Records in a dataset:
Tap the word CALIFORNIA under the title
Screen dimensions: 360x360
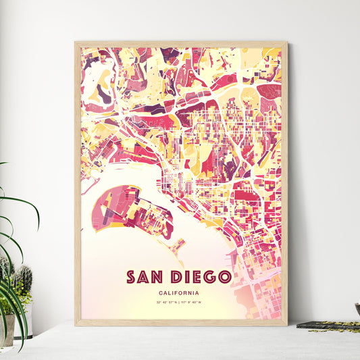[x=180, y=292]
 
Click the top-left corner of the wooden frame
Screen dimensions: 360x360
[x=76, y=43]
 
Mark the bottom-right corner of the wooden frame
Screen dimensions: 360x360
[x=286, y=325]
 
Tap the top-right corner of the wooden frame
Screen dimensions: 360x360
[x=286, y=43]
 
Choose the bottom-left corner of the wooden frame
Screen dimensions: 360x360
[x=76, y=325]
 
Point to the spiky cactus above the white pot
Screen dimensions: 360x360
[x=23, y=280]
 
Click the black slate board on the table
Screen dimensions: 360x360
[x=328, y=326]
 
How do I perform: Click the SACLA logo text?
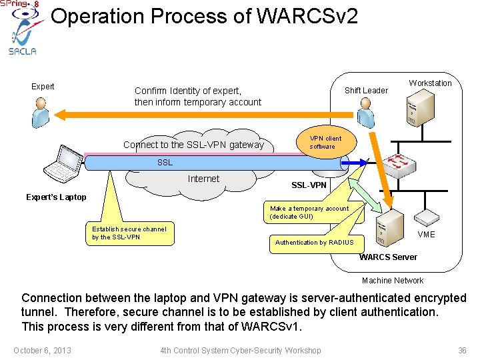click(23, 51)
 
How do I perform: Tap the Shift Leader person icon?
click(365, 112)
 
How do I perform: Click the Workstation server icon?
click(420, 107)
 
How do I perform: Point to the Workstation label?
click(430, 83)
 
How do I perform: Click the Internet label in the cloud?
click(203, 179)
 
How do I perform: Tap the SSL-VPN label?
click(309, 185)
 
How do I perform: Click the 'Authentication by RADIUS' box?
click(315, 242)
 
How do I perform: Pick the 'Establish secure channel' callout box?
click(129, 233)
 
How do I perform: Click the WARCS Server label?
click(389, 257)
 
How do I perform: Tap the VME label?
click(426, 235)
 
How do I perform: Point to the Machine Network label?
click(393, 281)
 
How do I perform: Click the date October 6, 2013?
click(42, 351)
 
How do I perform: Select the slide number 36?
click(462, 351)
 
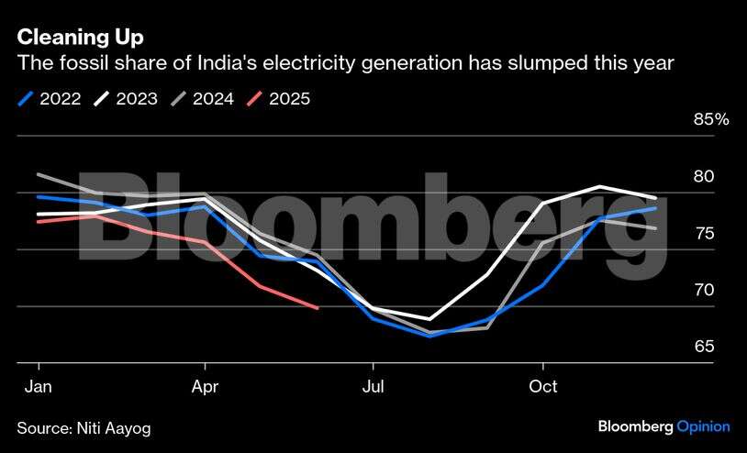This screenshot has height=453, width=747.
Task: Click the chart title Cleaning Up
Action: [x=80, y=38]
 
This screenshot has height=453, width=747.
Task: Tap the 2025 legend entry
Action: [x=289, y=98]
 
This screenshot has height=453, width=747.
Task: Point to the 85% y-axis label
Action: [x=710, y=119]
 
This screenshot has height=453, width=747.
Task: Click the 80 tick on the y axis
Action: [x=703, y=176]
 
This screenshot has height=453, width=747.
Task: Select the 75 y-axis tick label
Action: [x=703, y=233]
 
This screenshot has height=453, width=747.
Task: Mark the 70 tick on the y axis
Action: [x=703, y=290]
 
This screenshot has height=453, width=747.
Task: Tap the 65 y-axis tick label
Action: [x=703, y=347]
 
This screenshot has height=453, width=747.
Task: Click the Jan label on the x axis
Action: [x=38, y=386]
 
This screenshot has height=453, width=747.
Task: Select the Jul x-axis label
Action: [x=372, y=386]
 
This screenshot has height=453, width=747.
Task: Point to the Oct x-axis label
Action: [x=543, y=386]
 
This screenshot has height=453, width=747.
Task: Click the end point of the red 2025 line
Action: [x=318, y=308]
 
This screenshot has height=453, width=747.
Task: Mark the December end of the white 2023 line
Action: [x=655, y=198]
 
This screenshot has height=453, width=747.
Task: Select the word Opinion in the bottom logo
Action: [x=703, y=426]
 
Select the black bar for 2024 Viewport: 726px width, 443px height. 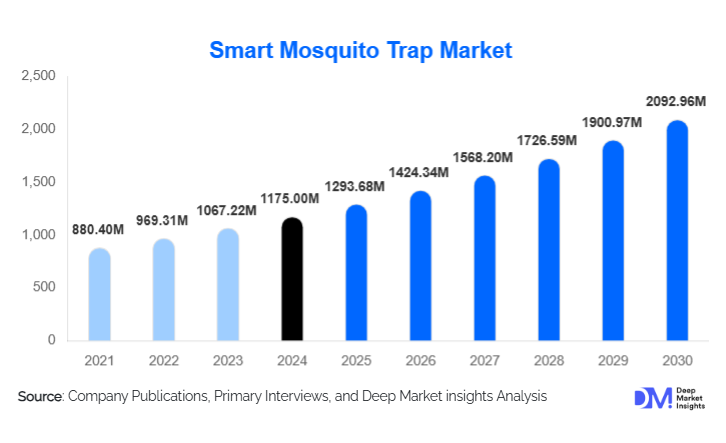tap(291, 279)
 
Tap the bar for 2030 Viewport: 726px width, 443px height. tap(677, 231)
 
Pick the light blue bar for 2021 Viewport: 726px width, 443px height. tap(99, 295)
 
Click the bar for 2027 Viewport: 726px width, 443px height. tap(484, 258)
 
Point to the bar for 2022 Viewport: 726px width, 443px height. tap(163, 290)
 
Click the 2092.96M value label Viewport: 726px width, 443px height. tap(677, 102)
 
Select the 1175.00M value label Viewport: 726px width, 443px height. tap(291, 199)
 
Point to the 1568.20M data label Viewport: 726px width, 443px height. tap(484, 157)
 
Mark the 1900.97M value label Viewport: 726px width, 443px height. tap(613, 122)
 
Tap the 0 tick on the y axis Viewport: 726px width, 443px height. tap(51, 340)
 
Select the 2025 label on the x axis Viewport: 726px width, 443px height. tap(355, 360)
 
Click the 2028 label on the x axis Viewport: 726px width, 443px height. tap(548, 360)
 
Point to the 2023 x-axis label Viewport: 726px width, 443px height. tap(227, 360)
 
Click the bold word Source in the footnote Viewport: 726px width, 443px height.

__Given instruction__. Extract the lines of the listing above, starting at its first line and ending at the line that contains "[x=76, y=325]", including both. Leave the pictures out of your answer.

__Task output__.
Tap the word CALIFORNIA under the title
Screen dimensions: 360x360
[x=180, y=292]
 
Click the top-left corner of the wooden frame
Screen dimensions: 360x360
[x=76, y=43]
 
Mark the bottom-right corner of the wooden frame
Screen dimensions: 360x360
[x=286, y=325]
 
Tap the top-right corner of the wooden frame
Screen dimensions: 360x360
[x=286, y=43]
 
Choose the bottom-left corner of the wooden frame
Screen dimensions: 360x360
[x=76, y=325]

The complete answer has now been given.